Rows of pointing data

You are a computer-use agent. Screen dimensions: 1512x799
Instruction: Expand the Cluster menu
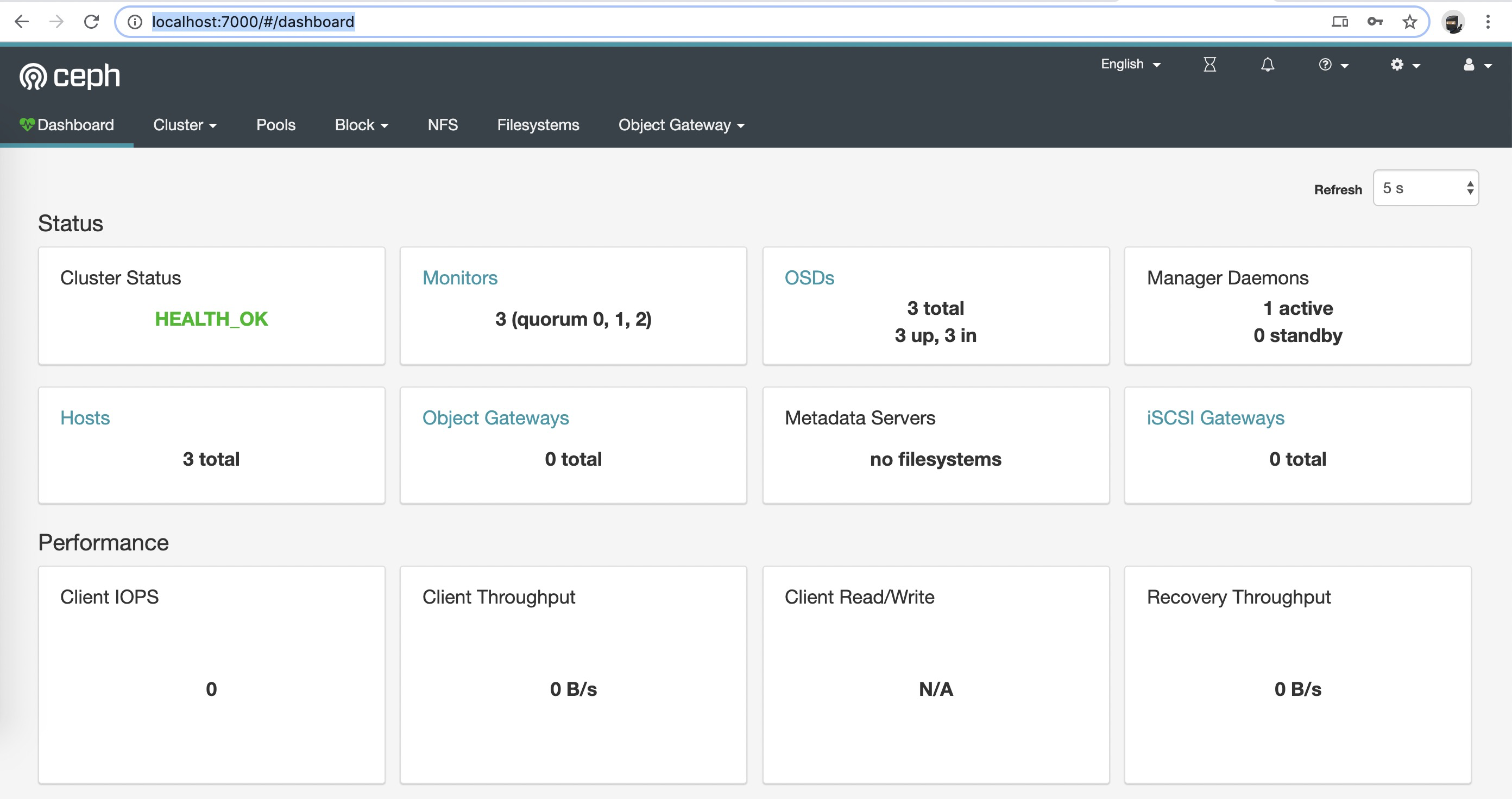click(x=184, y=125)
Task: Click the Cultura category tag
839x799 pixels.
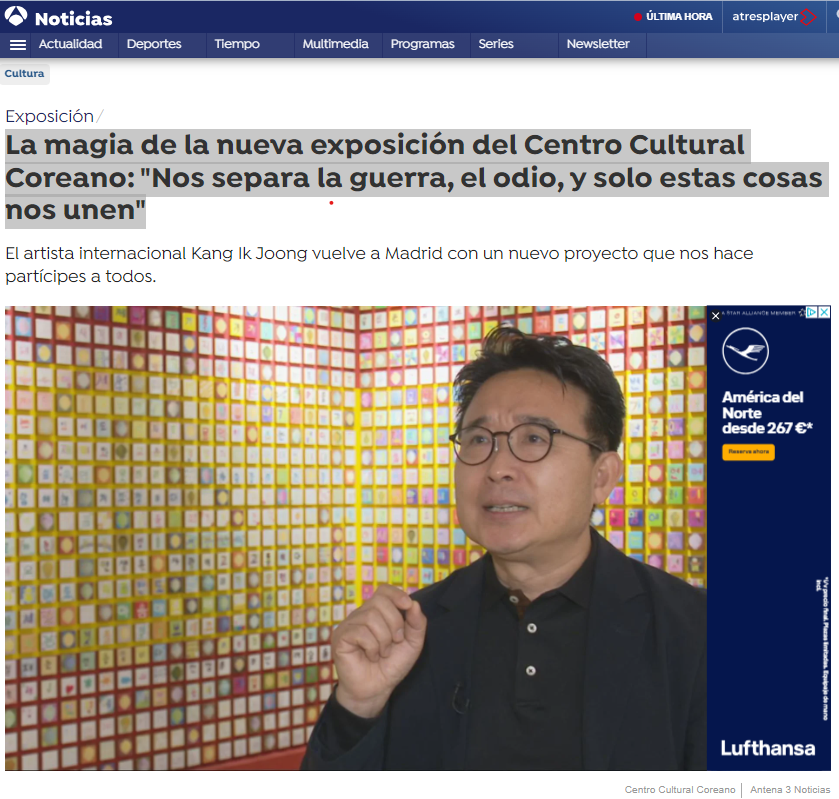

- _What is asked_
Give every line of the entries above as a Markdown table with a "Line" column for the row number and a "Content" column for the line. Skip blank lines, and leave the pictures out of the answer.

- _Completed exercise_
| Line | Content |
|---|---|
| 1 | You are a computer-use agent. Screen dimensions: 1512x799 |
| 2 | Instruction: Expand the Cluster menu |
| 3 | click(x=184, y=125) |
| 4 | Task: Click the Cultura category tag |
| 5 | 839x799 pixels. |